• _Task statement_
Filter the entries down to the lines containing "icon", and copy those lines.

• _Provided entries_
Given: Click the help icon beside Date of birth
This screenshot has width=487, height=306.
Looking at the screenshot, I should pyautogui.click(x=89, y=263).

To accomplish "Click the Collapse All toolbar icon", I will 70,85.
...
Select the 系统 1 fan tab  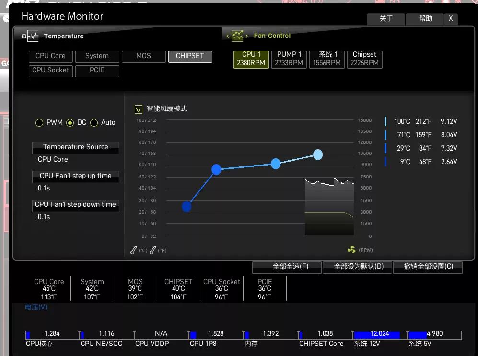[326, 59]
---
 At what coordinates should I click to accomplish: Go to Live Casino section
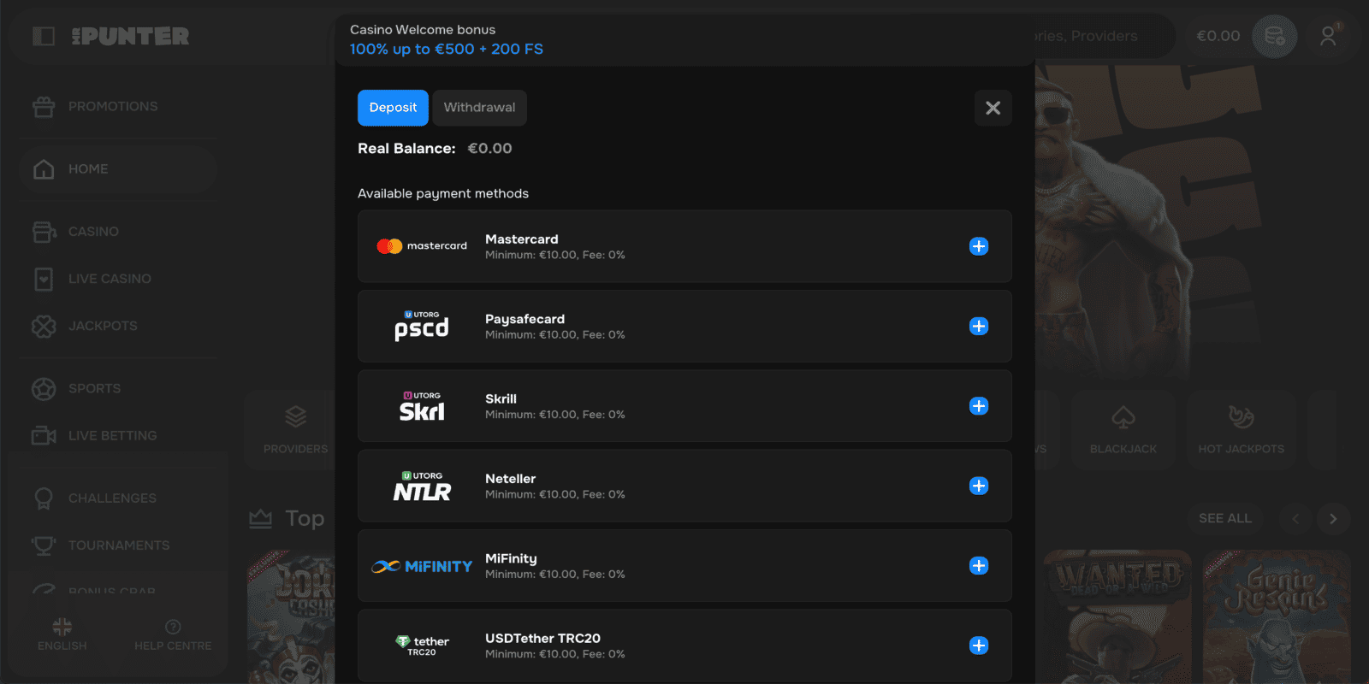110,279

• _Answer box_
Given: Click the help icon beside Date of birth
To accomplish "Click the Collapse All toolbar icon", I will 70,85.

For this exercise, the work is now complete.